Hatchery Information


photo of Legends Award winner Denise Clay
Jim Kurth (Deputy Director), John Schmerfeld (Deputy Assistant Director, FAC), Denise Clay (award winner), and Deb Rocque (Deputy Regional Director).

2018 U.S. Fish and Wildlife Service Legend Award Winner Denise Clay

It’s Great Outdoors Month, and the Fish and Aquatic Conservation Program would like to celebrate Denise Clay, Fish Biologist and Outreach Coordinator at the Lower Great Lakes Fish and Wildlife Conservation Office, who was the U.S. Fish and Wildlife Service’s recipient of the 2018 Legends Award established by the Outdoor Recreation Roundtable. The Legends Award recognizes outstanding Federal employees for their contributions towards enhancing our Nation's outdoor recreation programs, connecting people – especially children – and the outdoors, through innovative programs and partnerships. Denise has shown tremendous passion for connecting people of all ages and backgrounds with nature. She has worked tirelessly to develop partnerships with others to help reach more youth and conduct conservation for the Great Lakes region. At last count she has worked with 50 different organizations to bring science and the outdoors to youth.

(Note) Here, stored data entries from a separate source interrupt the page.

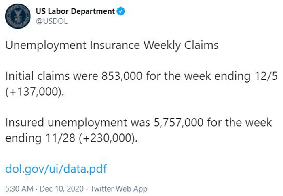The width and height of the screenshot is (283, 196).
Task: Click the 5:30 AM timestamp
Action: [x=19, y=189]
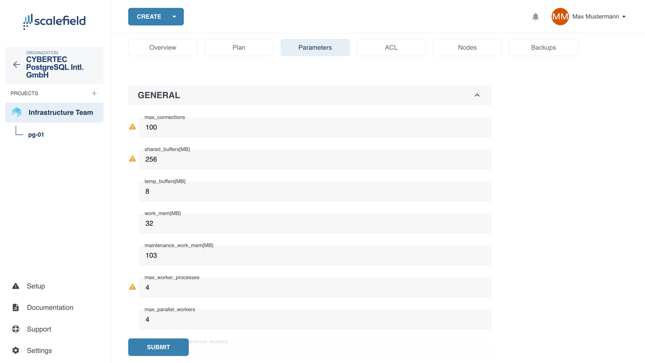This screenshot has height=363, width=645.
Task: Click the warning icon beside max_connections
Action: [x=132, y=126]
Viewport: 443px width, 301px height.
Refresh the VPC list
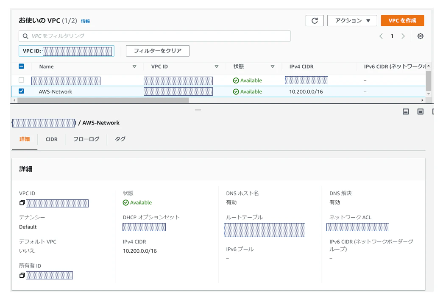pos(315,21)
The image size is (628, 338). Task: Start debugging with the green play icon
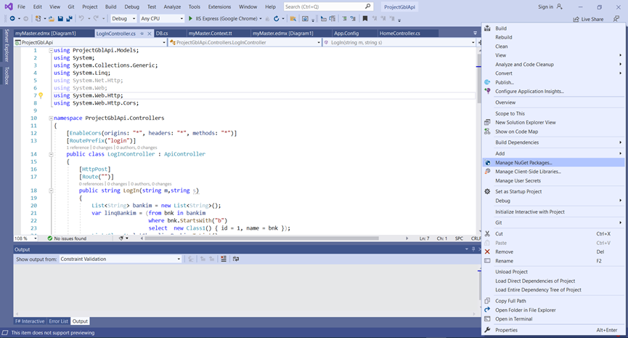[x=190, y=18]
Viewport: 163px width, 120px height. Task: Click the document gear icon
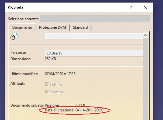(x=14, y=37)
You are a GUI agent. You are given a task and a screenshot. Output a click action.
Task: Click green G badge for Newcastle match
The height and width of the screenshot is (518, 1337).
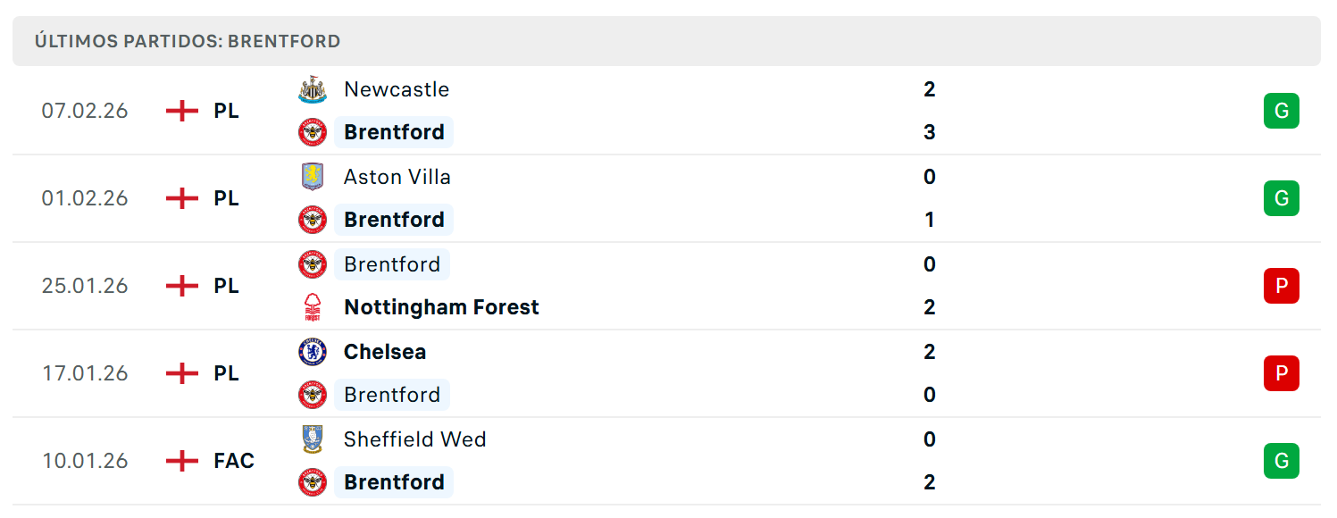1282,111
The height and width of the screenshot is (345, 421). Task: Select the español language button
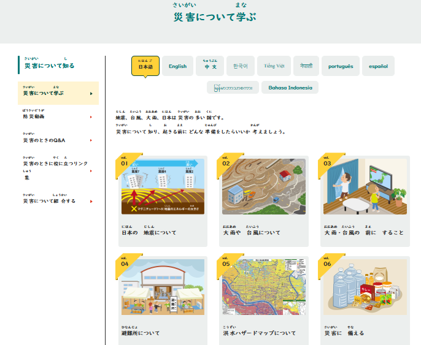coord(378,66)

In 2017 Denise coordinated 43 programs, engaging with over 28,000 people in the western New York. One program Denise brought to a new level is Students, Nature, and Photography (SNAP!), reaching 1,270 students from grades 3-12. Students from Buffalo’s Riverside Academy recently featured their photography and inspiration in an art exhibit at Buffalo State College. For many, this was the first time they had been out in the woods, and they loved it.


mom  and daughters spend quality outdoor time at the Wolf Creek hatchery

Environmental Education Specialist at Wolf Creek National Fish Hatchery, Moria Painter and daughters spend quality outdoor time at the hatchery. Photo Credit: Brett Billings/USFWS

Take a mom fishing on Mother’s Day weekend!

May 2018

If you are looking for a place to take mom fishing over Mother’s Day weekend, think about a National Fish Hatchery. Many of our hatcheries provide fishing opportunities and might be just a short drive away. While visiting you can relax, have a picnic, view fish and wildlife, take a tour, and maybe enjoy a walking, hiking or biking trail.

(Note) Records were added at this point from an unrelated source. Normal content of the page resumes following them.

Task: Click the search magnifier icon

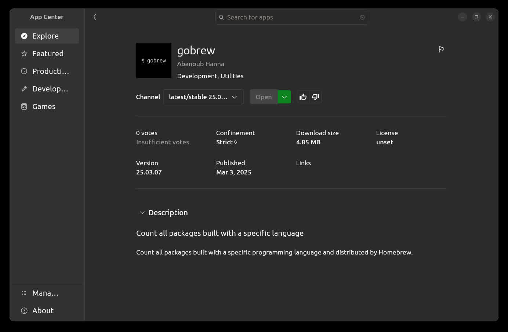Action: [221, 17]
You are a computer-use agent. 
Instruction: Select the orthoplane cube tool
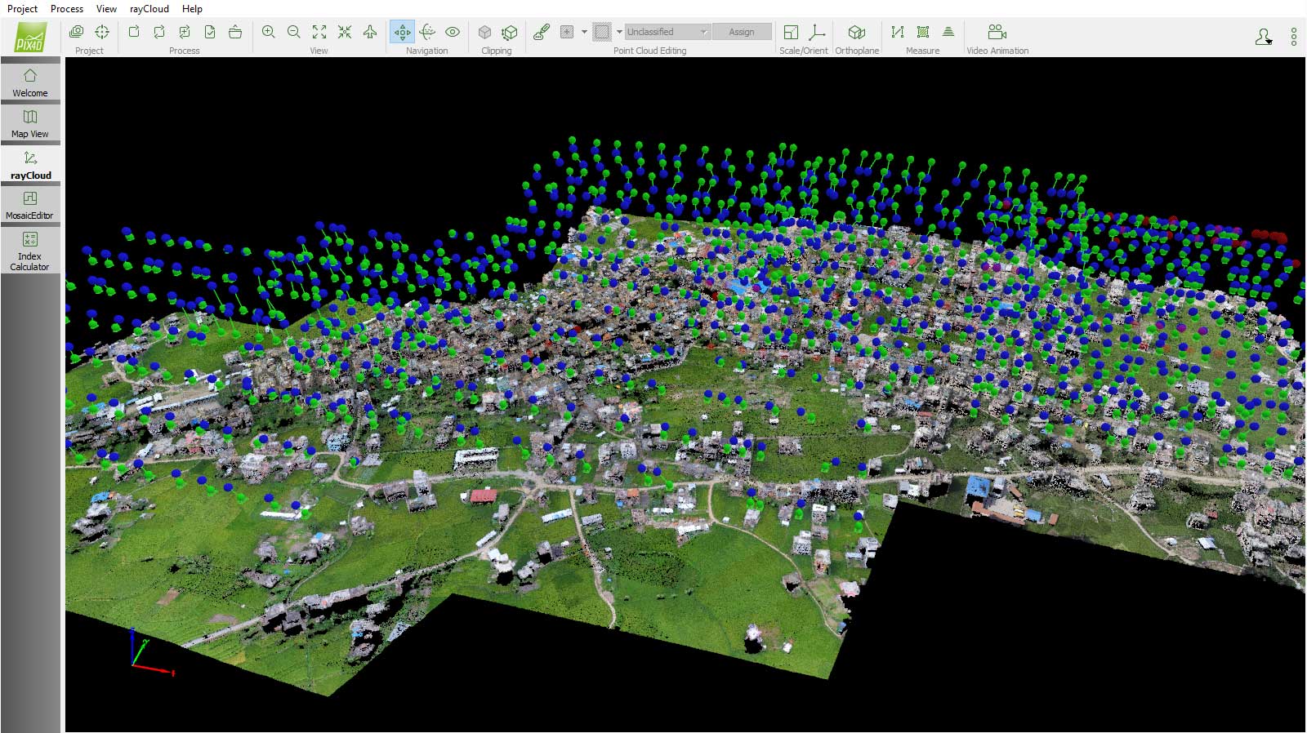[x=856, y=32]

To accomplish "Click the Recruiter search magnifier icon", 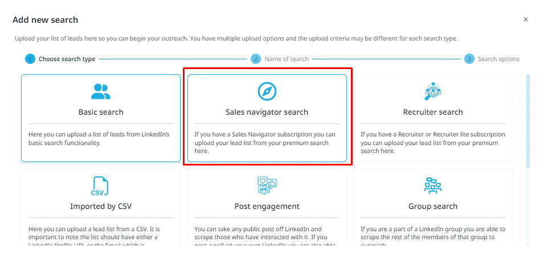I will point(432,91).
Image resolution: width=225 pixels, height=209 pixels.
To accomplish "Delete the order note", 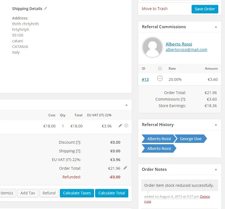I will click(205, 196).
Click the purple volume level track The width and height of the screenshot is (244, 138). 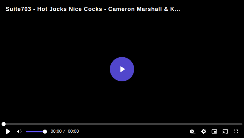click(x=34, y=132)
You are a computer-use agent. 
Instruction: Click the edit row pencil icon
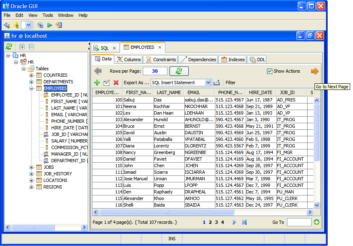pyautogui.click(x=106, y=83)
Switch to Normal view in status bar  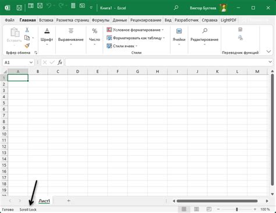[x=184, y=209]
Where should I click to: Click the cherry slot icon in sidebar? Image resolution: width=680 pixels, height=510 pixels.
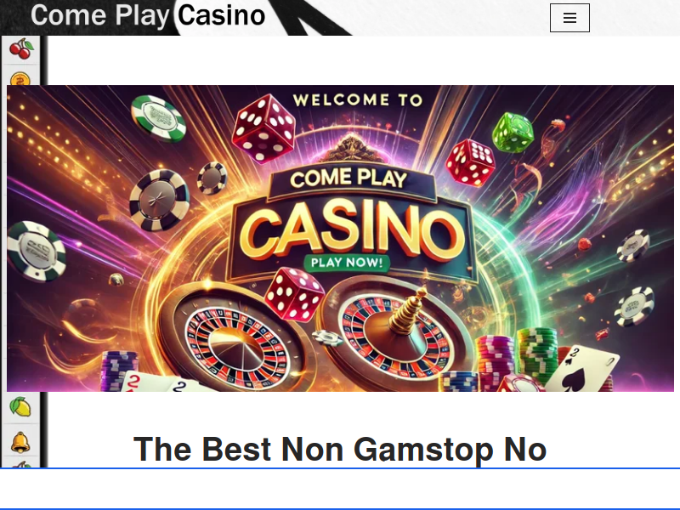pos(21,48)
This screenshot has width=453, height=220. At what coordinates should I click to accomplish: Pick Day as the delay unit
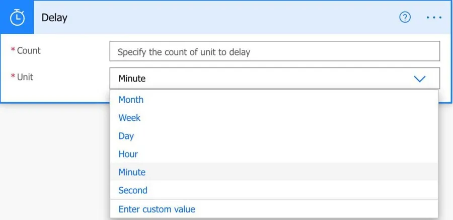[x=126, y=136]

To see what is available at a hatchery near you, please visit their website or call ahead. Not all hatcheries will offer the same opportunities. A few examples include:

Dale Hollow National Fish Hatchery
Celina, Tennessee
931-243-2443

Dale Hollow hatchery, just off State Highway 53, has a nice creek located below it which is stocked every Friday with rainbow trout. The adjacent Obey River, known for its excellent rainbow and trout fishing, also is stocked with rainbow trout but in April, brown trout only. The hatchery offers a paved path along the creek, wheelchair accessible public fishing area, nature viewing, hatchery tours, and public restrooms. The adjoining Corps of Engineers campground provides full hook-ups for campers and easy access to both the Obey River and hatchery creek. There is also an annual Kids’ Fishing Rodeo, lots of fun for mom and kids.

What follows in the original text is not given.